Poliomyelitis (Kinderlähmung)
Der Infektionsweg der Kinderlähmung (Poliomyelitis) gab Forschenden lange Zeit Rätsel auf. Erst 1948 wurde er von John Enders und seinen Kolleg*innen entdeckt.
Die experimentelle Methode, das heißt die Erforschung einer Krankheit am "Modellorganismus", erwies sich bei der Erforschung der Kinderlähmung als irreführend. Zu Beginn des 20. Jahrhunderts war Simon Flexner Leiter des Rockefeller Institute for Medical Research (New York, USA) und eine führende Autorität in der Erforschung der Kinderlähmung. Er war zugleich ein Verfechter der tierexperimentellen Methode. Er erforschte den Infektionsweg der Poliomyelitis bei Rhesusaffen und kam zu dem Ergebnis, dass der Virus über die Nasenschleimhäute übertragen werde und über den Geruchsnerv zum Gehirn und zum Rückenmark wandere. Flexner hielt die Ergebnisse seiner Forschung an Rhesusaffen für auf den Menschen übertragbar.
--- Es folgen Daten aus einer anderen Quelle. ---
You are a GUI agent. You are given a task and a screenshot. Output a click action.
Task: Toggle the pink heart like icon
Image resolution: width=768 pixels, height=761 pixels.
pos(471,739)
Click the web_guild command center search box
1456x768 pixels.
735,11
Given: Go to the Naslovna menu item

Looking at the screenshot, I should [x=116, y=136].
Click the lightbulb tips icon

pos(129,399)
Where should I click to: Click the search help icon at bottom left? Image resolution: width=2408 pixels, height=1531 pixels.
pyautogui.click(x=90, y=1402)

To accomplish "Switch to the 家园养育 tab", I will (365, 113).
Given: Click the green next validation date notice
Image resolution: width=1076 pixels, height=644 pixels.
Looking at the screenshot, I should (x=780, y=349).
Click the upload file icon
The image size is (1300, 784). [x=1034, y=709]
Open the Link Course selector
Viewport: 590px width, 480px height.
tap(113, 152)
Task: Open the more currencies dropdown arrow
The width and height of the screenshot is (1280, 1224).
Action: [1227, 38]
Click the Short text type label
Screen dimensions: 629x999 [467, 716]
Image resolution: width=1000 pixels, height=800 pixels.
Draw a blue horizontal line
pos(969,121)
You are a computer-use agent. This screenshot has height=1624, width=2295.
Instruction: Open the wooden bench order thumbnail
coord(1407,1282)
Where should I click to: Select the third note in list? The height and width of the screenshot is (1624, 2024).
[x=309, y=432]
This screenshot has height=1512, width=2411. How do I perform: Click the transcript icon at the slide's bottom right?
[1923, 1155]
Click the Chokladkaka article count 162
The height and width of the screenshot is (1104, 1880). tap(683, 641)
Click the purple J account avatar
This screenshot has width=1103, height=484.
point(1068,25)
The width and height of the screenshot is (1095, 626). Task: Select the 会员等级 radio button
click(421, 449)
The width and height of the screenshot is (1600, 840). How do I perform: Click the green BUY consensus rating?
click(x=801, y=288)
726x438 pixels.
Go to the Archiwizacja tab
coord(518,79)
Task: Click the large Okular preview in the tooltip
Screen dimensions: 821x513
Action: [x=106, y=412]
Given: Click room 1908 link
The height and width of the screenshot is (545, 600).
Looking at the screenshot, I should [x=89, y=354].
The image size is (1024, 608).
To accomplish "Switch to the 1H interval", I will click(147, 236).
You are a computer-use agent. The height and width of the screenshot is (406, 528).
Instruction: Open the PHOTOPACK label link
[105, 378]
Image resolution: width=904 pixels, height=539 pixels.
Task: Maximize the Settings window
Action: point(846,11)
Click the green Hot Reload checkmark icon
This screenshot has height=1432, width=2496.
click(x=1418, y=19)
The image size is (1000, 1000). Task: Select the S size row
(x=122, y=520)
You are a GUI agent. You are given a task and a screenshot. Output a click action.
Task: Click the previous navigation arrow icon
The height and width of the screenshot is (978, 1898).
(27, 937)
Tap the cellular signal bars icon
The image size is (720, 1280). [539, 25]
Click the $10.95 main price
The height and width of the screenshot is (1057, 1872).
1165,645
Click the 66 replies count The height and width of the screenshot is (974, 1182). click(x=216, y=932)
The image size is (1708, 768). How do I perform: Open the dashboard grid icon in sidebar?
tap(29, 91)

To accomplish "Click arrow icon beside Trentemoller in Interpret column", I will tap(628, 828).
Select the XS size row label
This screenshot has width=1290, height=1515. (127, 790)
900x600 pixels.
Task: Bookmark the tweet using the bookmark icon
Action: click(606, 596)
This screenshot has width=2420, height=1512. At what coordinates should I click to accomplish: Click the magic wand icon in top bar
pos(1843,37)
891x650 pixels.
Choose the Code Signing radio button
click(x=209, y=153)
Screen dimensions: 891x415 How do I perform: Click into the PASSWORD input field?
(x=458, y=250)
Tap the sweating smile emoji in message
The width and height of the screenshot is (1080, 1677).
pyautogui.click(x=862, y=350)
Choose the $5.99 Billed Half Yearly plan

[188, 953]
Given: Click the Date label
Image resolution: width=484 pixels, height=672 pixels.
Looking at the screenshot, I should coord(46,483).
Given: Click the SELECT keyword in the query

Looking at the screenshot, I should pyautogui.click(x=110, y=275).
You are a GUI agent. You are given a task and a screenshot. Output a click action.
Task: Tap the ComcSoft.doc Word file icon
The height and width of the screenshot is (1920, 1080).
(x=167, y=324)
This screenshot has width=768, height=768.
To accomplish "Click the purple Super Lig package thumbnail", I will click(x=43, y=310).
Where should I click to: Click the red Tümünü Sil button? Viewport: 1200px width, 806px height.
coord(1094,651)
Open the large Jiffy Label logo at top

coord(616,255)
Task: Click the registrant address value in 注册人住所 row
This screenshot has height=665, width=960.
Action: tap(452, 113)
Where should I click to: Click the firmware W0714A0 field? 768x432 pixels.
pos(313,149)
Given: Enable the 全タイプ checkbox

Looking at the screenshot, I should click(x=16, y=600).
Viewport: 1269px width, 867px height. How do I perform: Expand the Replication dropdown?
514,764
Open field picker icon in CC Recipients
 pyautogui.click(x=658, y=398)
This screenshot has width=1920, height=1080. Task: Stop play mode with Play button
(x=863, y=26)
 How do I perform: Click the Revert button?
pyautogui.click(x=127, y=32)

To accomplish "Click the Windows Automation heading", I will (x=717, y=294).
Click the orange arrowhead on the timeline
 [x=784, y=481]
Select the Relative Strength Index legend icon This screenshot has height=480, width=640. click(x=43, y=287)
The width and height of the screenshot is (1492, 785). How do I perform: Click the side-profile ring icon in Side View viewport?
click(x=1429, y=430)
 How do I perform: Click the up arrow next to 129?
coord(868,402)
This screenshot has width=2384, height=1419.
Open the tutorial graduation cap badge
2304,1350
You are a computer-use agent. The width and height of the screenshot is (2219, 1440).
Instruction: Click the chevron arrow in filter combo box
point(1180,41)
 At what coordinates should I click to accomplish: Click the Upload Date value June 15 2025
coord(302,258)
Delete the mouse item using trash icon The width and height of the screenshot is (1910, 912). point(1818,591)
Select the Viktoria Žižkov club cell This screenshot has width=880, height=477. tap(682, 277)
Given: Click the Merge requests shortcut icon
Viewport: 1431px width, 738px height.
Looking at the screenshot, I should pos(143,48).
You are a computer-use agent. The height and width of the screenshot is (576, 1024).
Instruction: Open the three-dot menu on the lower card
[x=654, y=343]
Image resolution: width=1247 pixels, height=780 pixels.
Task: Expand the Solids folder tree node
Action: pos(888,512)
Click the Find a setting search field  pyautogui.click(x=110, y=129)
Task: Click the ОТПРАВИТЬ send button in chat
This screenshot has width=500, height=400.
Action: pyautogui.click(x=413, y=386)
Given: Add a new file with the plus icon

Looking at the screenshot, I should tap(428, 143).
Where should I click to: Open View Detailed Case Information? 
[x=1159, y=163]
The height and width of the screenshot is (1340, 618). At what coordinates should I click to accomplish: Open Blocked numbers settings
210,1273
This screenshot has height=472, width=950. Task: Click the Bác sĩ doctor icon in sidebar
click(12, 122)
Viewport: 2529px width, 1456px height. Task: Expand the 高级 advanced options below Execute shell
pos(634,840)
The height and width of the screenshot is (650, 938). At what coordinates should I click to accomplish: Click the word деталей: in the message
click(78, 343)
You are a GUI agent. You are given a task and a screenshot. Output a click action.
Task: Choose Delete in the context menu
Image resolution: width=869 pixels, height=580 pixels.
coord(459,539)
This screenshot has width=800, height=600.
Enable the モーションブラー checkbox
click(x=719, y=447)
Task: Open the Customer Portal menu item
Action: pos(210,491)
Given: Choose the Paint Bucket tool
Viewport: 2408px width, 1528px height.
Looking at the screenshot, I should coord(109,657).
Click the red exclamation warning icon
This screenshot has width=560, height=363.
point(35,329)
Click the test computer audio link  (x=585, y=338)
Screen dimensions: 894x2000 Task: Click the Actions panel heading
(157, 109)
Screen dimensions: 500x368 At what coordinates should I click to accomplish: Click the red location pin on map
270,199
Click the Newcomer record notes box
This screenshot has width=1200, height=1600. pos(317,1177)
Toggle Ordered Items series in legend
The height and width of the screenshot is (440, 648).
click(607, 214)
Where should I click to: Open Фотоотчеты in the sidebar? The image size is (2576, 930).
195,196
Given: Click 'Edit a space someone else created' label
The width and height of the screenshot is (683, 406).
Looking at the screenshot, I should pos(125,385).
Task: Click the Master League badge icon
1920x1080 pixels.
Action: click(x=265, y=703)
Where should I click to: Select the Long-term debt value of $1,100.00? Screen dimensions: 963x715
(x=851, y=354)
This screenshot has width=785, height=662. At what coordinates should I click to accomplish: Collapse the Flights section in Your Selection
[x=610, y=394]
Tatsächlich jedoch ist der Infektionsweg beim Mensch anders als beim Rhesusaffen: Beim Menschen gelangt der Poliovirus über den Mund in den Körper und vermehrt sich anschließend im Darm, bevor er die Nervenzellen des Rückenmarks befällt.
Verschiedene Autor*innen vertreten die These, dass der Infektionsweg wesentlich schneller entdeckt worden wäre, wenn die Forschung sich nicht einseitig auf die Ergebnisse der Tierversuche konzentriert hätte, sondern die Forschung an menschlichen Erkrankten (Gewebeproben etc.) stärker berücksichtigt worden wäre. In diesem Sinne wird die Geschichte der Polioforschung verschiedentlich als Argument für eine Verlagerung der Forschung - von Tierversuchen auf tierversuchsfreie Methoden - herangezogen.
LaFolette, Hugh / Shanks, Niall (1994): Animal experimentation: the legacy of Claude Bernard. In: International Studies in the Philosophy of Science 8 (3): 195-211.
Paul, John R. (1971): A History of Polyomyelitis. New Haven: Yale University Press (Yale Studies in the History of Science and Medicine 6), insbesondere 107-252.